Thursday, October 15, 2020

bionic mosquito: A Couple of Items

One of the criticisms of the medieval period and the role of the Church is this relationship of science and religion – the Church supposedly placing a higher priority on voodoo than on actual scientific inquiry, blocking discoveries that threatened the established religious dogma, etc.

The most famous example, false as it is, is that of Copernicus and Galileo.  This episode is mocked by the moderns, just as other examples – regardless of the facts or lack thereof – are mocked. 

“How could such people believe such things?”

“Look at the Church standing in the way of science!”

“Whenever science and religion butt heads, science is always proven right.”

I wonder what people will say in a hundred years or more from now of our generation.  Haven’t we thrown away science and replaced it with the religion of a virus, a religion of critical theory, a religion of money growing on trees?  Can any of these be thought of as anything other than a religion (in the worst sense of the word)?

We look back with scorn at the book burnings, getting rid of ideas of which the establishment disapproves.  But what is it that Facebook, YouTube, and Twitter are doing that is different?  Are these not the modern version of the same thing, today’s book burnings?

What of witch hunts and burning witches at the stake?  One looks at the career ending cancel culture and sees that little has changed.
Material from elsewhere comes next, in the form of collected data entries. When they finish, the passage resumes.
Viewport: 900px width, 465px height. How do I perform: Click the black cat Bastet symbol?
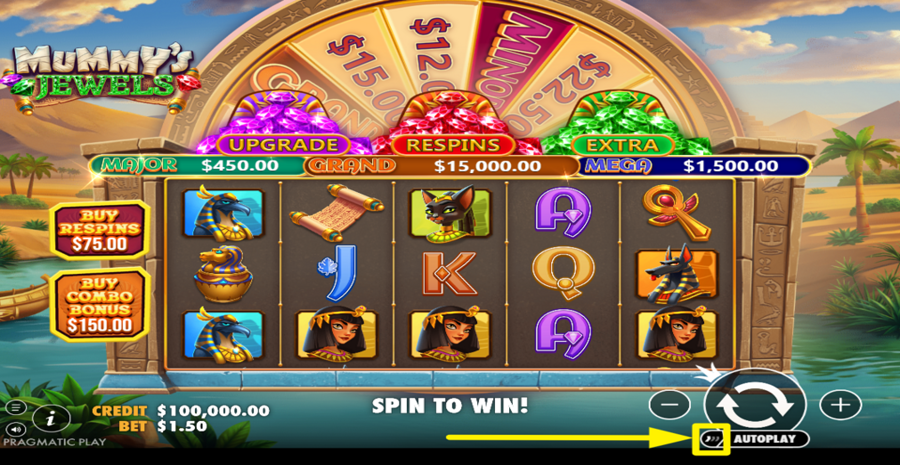point(450,214)
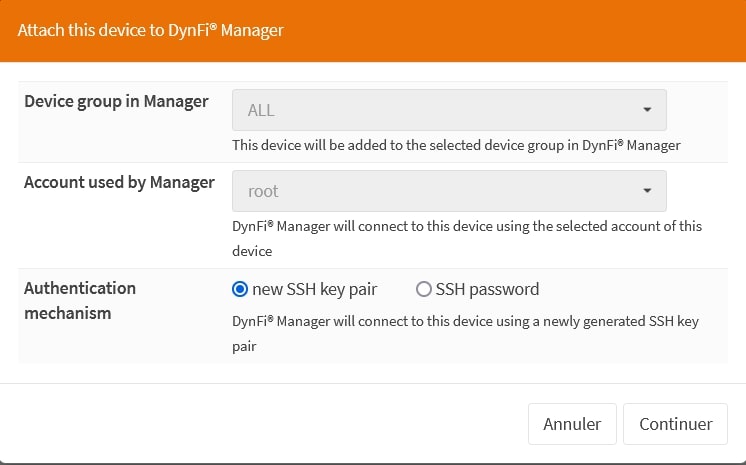Click the 'new SSH key pair' option text
Screen dimensions: 746x465
click(314, 289)
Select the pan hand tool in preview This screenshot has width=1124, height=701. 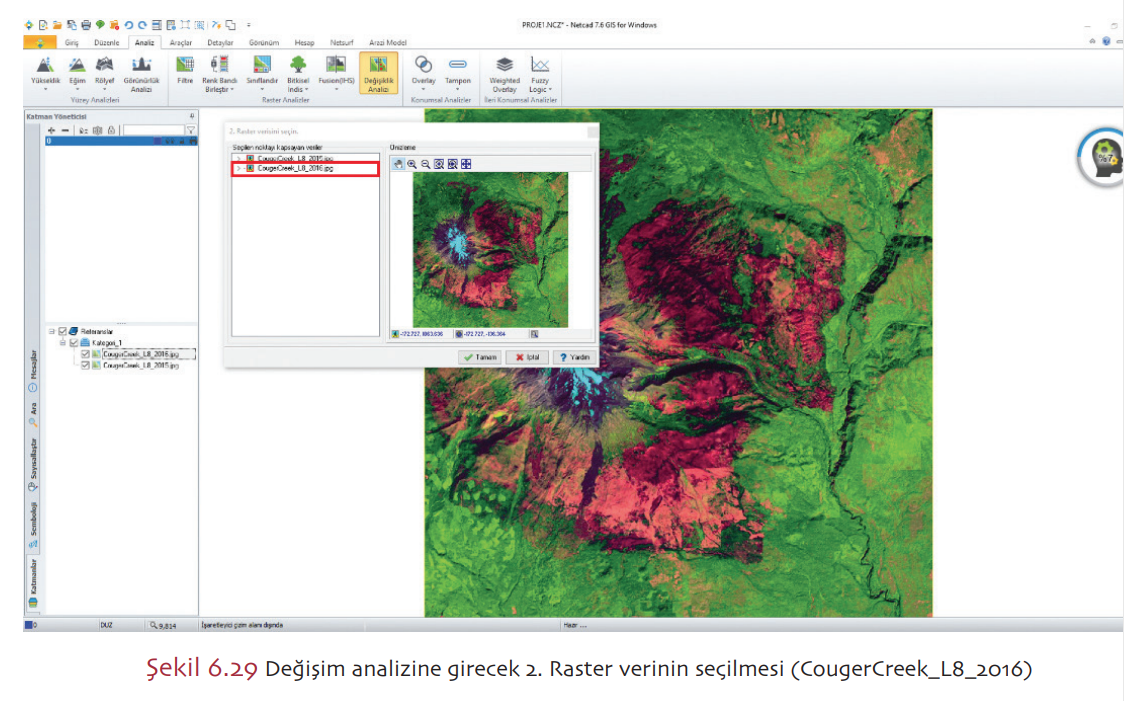pyautogui.click(x=398, y=164)

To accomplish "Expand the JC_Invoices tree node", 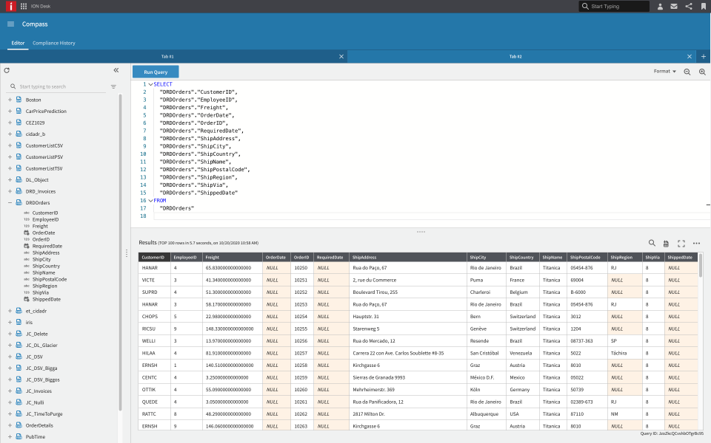I will coord(10,391).
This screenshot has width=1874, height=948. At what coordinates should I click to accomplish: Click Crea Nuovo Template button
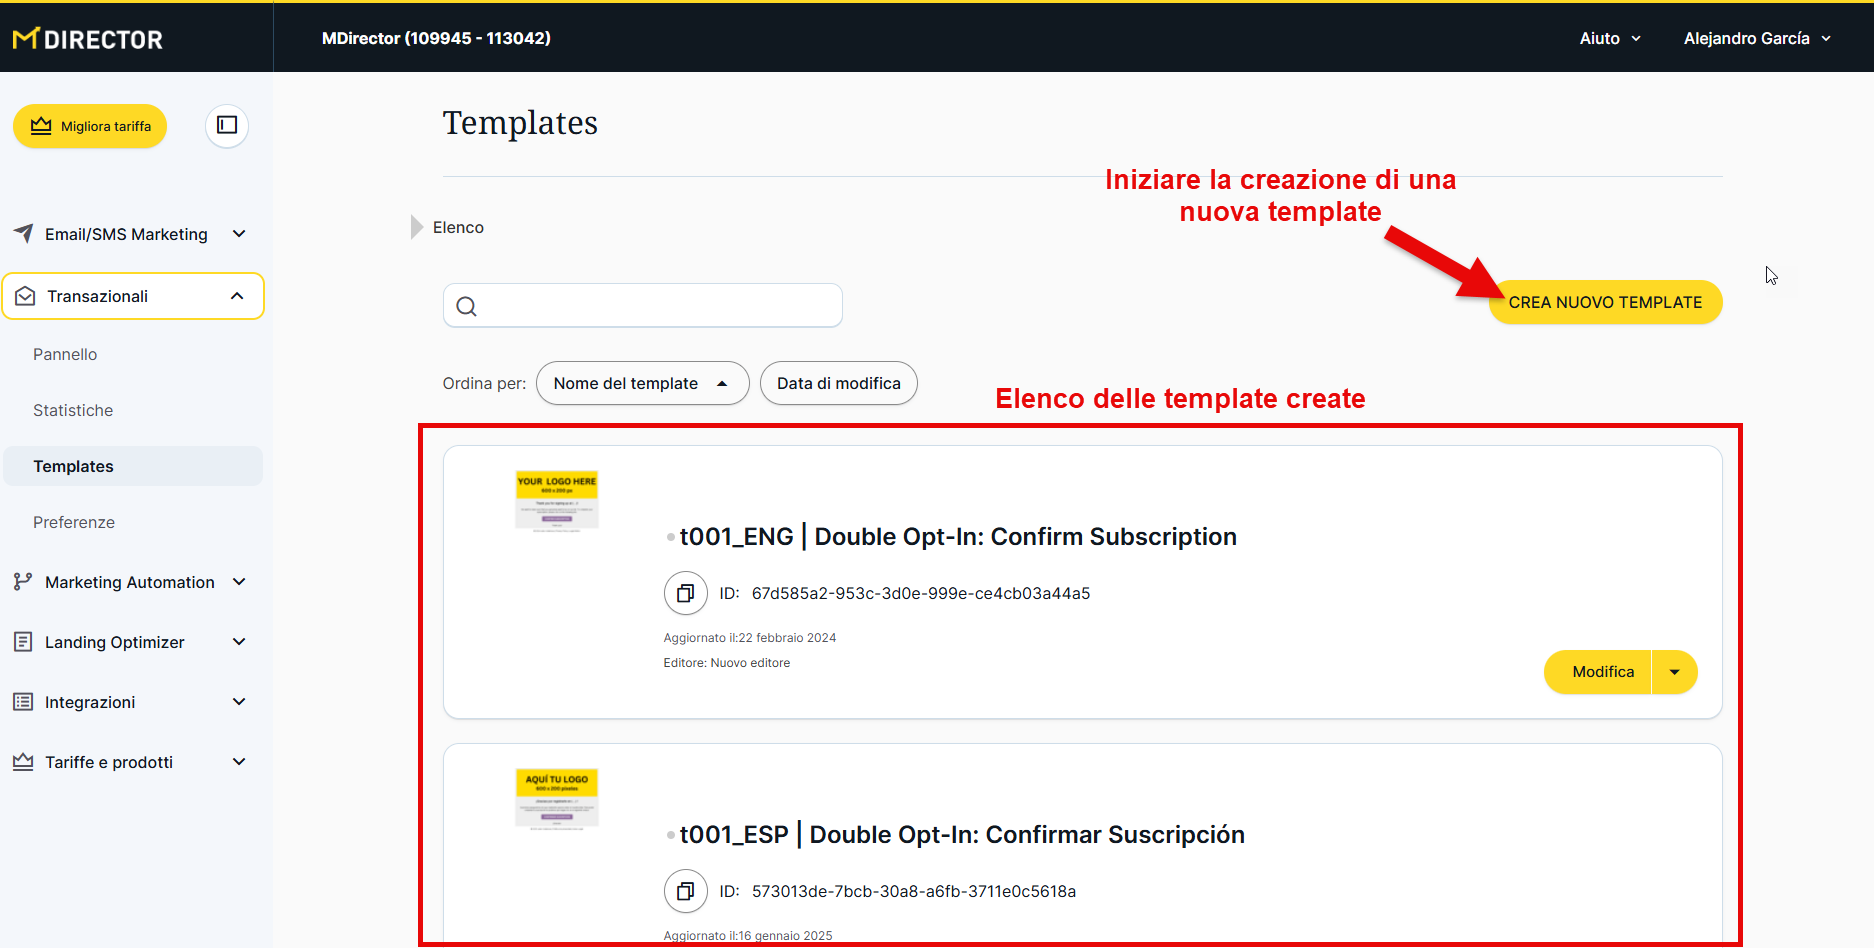[x=1604, y=302]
And let’s not start on the issue of child sacrifice.  We rightly look on such practices of the ancient world with horror: sacrificing a child in order to bring on a better world for the adult.  We have a modern word for the same thing: abortion.  It just that today the numbers are infinitely larger.

One of the big criticisms of God is the idea that this world cannot be the product of a good God.  Now, it isn’t any of the above modern practices that are at issue – it isn’t abortion, cancel culture, or the hell brought on by lockdowns and money printing that cause us to call into question the existence of God.  It is that we don’t live in some version of utopia: no child left behind, no one hungry, no one sick, no one poor, no one dying.  That sort of thing.

But I wonder: this world is not good compared to what world?  We have water, food, oxygen, natural resources that allow for an ever-improving standard of living in the right circumstances (private property and free markets).  Man has been given reason – a rational faculty.  We have been given everything necessary to sustain and enhance human life.  Have you tried living on Venus or Mars?

All of this leads me to wonder: the more we progress in the way that the left means that term, the more we return to the worst of humanity.  If there is one concrete feature of the left, it is that tradition is ignored, even mocked.

In order to progress, one must understand what one is progressing from and toward what one is progressing to.  Both the past (cultural tradition) and the future (toward what end) must be clearly understood and defined.  Otherwise “progress” means nothing more than “every day is a new day.”  One can never go wrong under such circumstances as there is not standard – either from the past or the future.  Here again, another concrete feature of the left; they can never be wrong.

Not learning from our past does nothing but bring us back to the same past.  Sure, we enhance the past with our modern technology.  I think for this we are worse off – we are more easily found, tracked, and traced.  We are more efficiently killed.  The meaning of life is much more easily taken from us.